Consistent genus and species patterns for biochemical efficiency and some gas exchange (GE) responses to eCO2 were found. Genus was most often the most influential factor, accounting for 23.9–41.2% of the total variation for maximum rate of carboxylation (Vcmax), maximum rate of electron transport (Jmax), triose phosphate utilization (TPU), assimilation at 600 ppm (A600), and intrinsic water use efficiency at 600 ppm (iWUE600). Under eCO2, these traits either remained the same or were upregulated in alders, whereas birches either downregulated or showed no change. Previous study [20] observed downregulation of Vcmax and Jmax in white birch in response to eCO2 and increased temperature, while [21] found increased stem dry mass growth in speckled alder and green alder in response to eCO2, indicating greater photosynthetic efficiency. Stomatal conductance (Gwv600) is the only variable for which genus was not a significant factor and for which CO2 had the largest effect, accounting for 15.4% of total variation, and downregulated for all species. Reduction in stomatal conductance is a common phenomenon in response to eCO2, and thus it contributes to increased iWUE [11,12,22,23]. Alders had greater iWUE600 than the birches, and this was driven by a greater A600 and equal Gwv600 among genus and species.
Assimilation and assimilation-related traits have been found to downregulate over time in response to eCO2 [3,24,25]. Greater atmospheric CO2 can lead to declines in photosynthetic capacities, carboxylation efficiencies, electron transport, and chlorophyll concentrations [26,27], all of which we report here. The mechanism behind this can be a buildup of non-structural carbohydrates in the leaves, resulting from a lack of sink activity [28,29], and resulting in TPU limitation, which is a reduction in carbon exportation from the Calvin–Benson cycle [30]. We also see evidence of sink-driven photosynthesis by examining the changes in assimilation to changes in total stem dry mass from aCO2 to eCO2. This phenomenon has also been demonstrated by others [31,32,33].
The greater quantum yield of photosystem II (ΦPSII) and lower steady-state fluorescence (RelFlu) in alders indicated a greater fluorescence quenching due to photosynthesis compared to that in birches. The variance attributed to the genus × CO2 interaction was 4.8%, and was driven by upregulation of ΦPSII under eCO2 for alders but downregulation of ΦPSII in birches, similar to biochemical efficiency traits; however, there are few works in the literature describing this trait or these genus × CO2 interactions. The effects of eCO2 on ΦPSII in the current literature appear to be variable and dependent on the plants being used, with some publications finding decreases, and some finding instances of little to no difference [34,35,36]. Another possibility is that the downregulation of ΦPSII is driven by nutrient limitation, primarily foliar N or phosphorus (P). Unfortunately, we did not measure leaf P concentrations. It has been suggested that some plants under eCO2 have an increased sensitivity to P limitation, causing assimilation downregulation (Adr), as well as downregulation of ΦPSII, quantum efficiency (Fv’/Fm’), and electron transport rate [34,37]. Additionally, a meta-analysis of P limitation on growth traits and gas exchange responses showed that P, when present in limited quantities, does inhibit A stimulation by eCO2 and lowers WUE when in conjunction with eCO2 [38], but we did not find this. Foliar N was measured and downregulated for all species under eCO2 and had a significant genus × CO2 interaction, which was a result of alders not downregulating N as much as did birches and was likely the main factor in birch assimilation downregulation. A N decrease is known to be a limiting factor, as it is a vital nutrient for the composition of the photosynthetic apparatus [39,40,41]. Relative fluorescence was driven only by genus and species effects in a direction contrary to the ΦPSII and biochemical efficiencies. This result reflects the light energy that was not quenched by photosynthesis and was lost to fluorescence, and again, little exists in the literature on this trait under elevated CO2, especially for the species used in our experiment.

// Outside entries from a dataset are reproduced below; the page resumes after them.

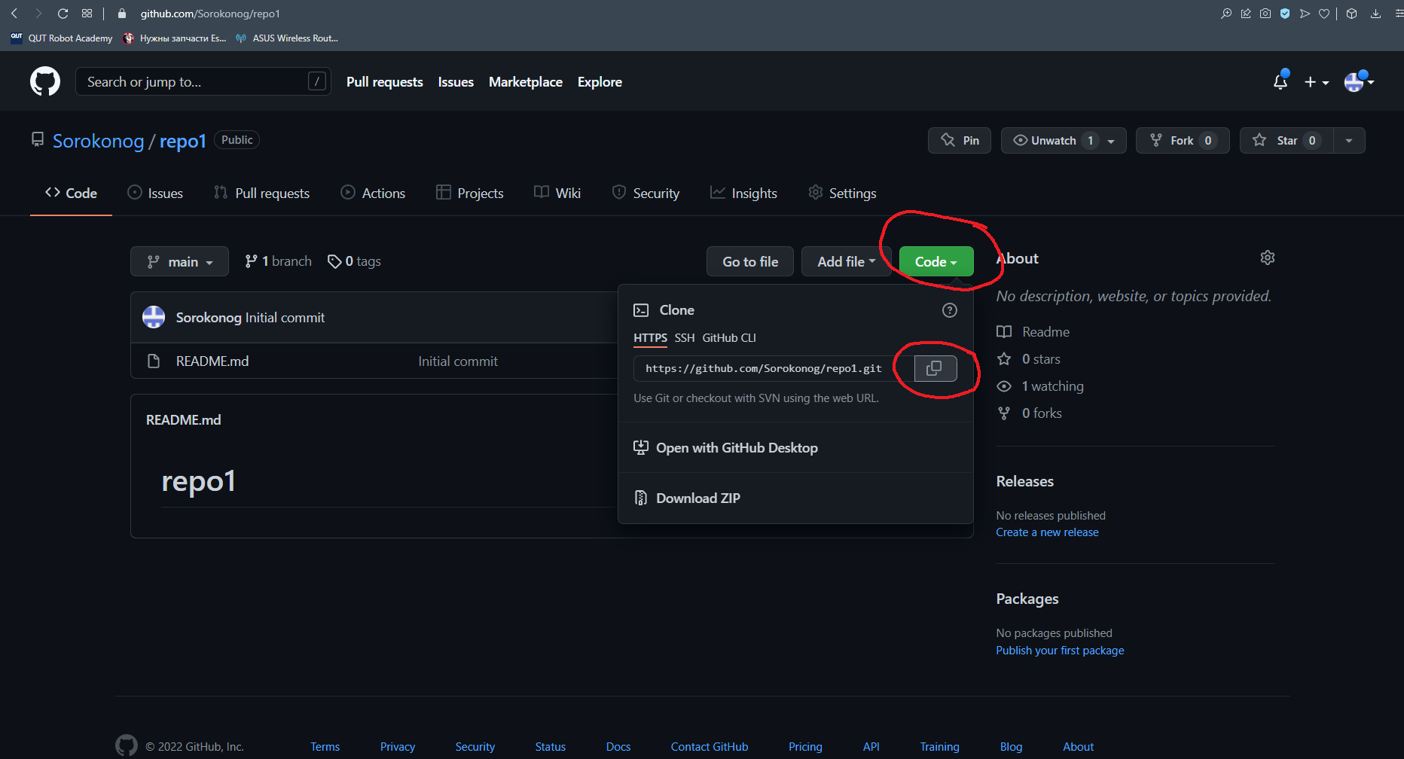Toggle Unwatch for this repository
1404x759 pixels.
click(1053, 141)
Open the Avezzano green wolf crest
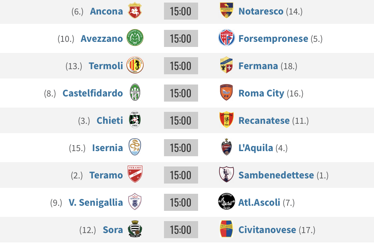This screenshot has height=245, width=374. [135, 38]
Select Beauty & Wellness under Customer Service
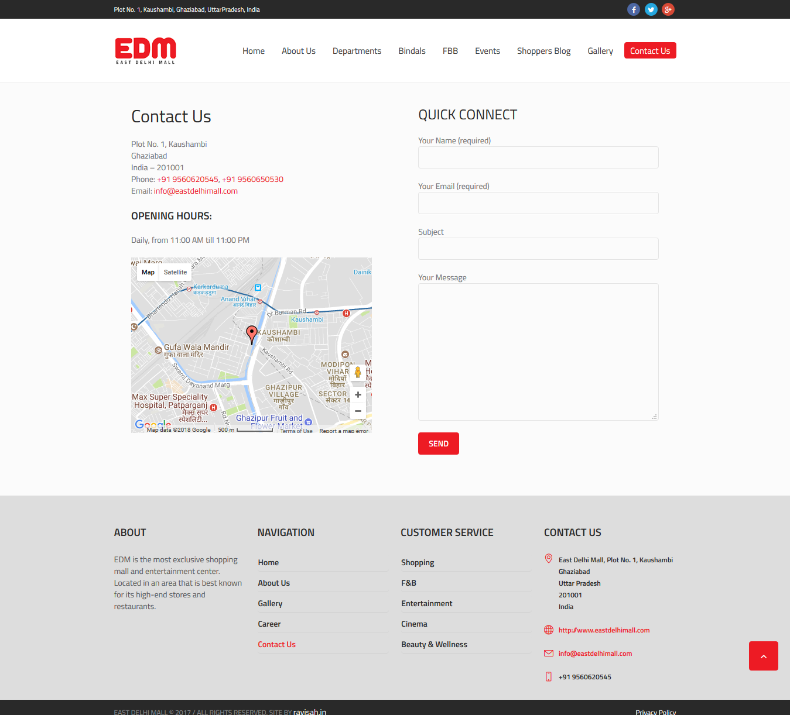The height and width of the screenshot is (715, 790). click(434, 644)
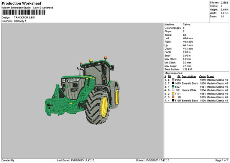The height and width of the screenshot is (163, 230).
Task: Click the barcode under the worksheet title
Action: tap(23, 12)
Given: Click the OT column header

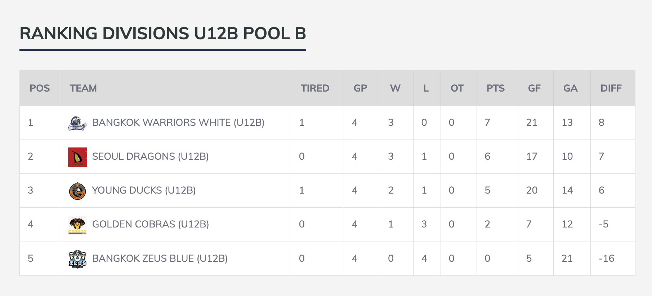Looking at the screenshot, I should coord(457,88).
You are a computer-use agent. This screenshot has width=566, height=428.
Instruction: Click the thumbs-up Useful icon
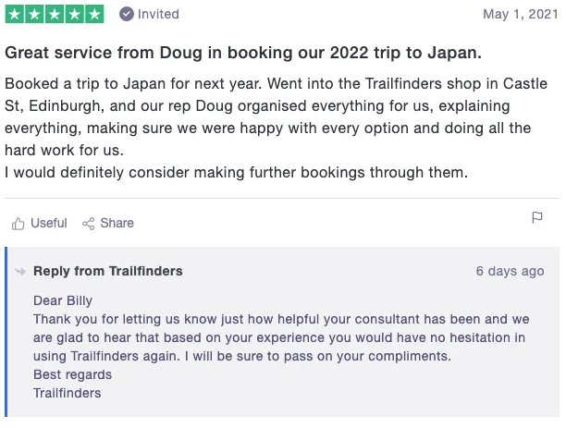coord(18,224)
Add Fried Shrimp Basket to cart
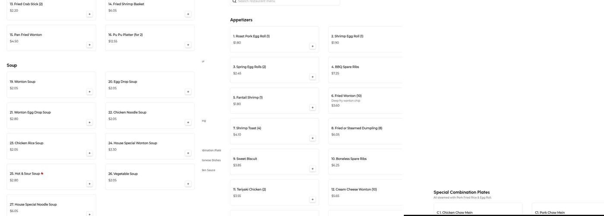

Both a limited sink-effect and foliar N limitations were likely driving the greater downregulation in birches. Alders often grow multiple main shoots, as opposed to birches, which typically grow a single stem. This provides additional sink activity for alders, a capacity which aligns with our total stem dry mass results. The positive linear regression of change in A600 to change in total stem dry mass supports the sink-driven photosynthetic regulation. Maximum rate of carboxylation also has a positive relationship to foliar N, and genus was not a significant factor; however, there was a strong genera segregation along the same response line driven by alders having greater N concentration and Vcmax. Genus was significant in the A600 analysis, indicating greater overall A600 and N values for alders compared to birches. Genus and species differences can often occur for assimilation efficiencies and growth traits, especially when examining fertilized and non-fertilized treatment effects [3,42,43]. Both alder species used in this study are actinorhizal and form symbiotic relationships with Frankia alni bacteria [6], which allows the species to fix atmospheric N through the formation of root nodules. Other studies indicate that N fertilization given to plants under eCO2 can restore biochemical efficiencies [3,44]. As birches do not form this symbiosis, foliar N concentrations were lower, and, thus, so were the assimilation and biochemical efficiencies. This linear relationship between Vcmax and foliar N concentration and testing CO2 treatments has been found before in Pinus radiata [45], sitka spruce [46], and soybeans [47]. The biochemical efficiency responses to eCO2 are consistent with height growth and total stem dry mass; alders showed increased height growth and total stem dry mass in response to eCO2, whereas these values for birches were slightly reduced.
Assimilation at 600 ppm had a positive relationship to foliar N under both aCO2 and eCO2, which drove the positive iWUE600 to foliar N relationship, along with the Gwv600 decrease in response to eCO2. A study involving red alder (Alnus rubra Bong.) found a similar effect when analyzing iWUE (A/g), wherein increased iWUE was a product of increased A for a given stomatal conductance [48]. This would explain why iWUE600 values were lower for birches, given that N, and thus A600, had greater downregulation under eCO2. Ref. [49] found that low N concentrations lowered dry matter in Canna edulis Ker-Gawler, and subsequently lowered iWUE. This was proposed to be a function of lower assimilation. Does this mean that iWUE is always driven by A rather than Gwv under eCO2? Not necessarily, and a search of the current literature finds inconsistent responses. Downregulation of Gwv in response to eCO2 appears to be common [11,22], but other studies have found little to no change [3,50,51].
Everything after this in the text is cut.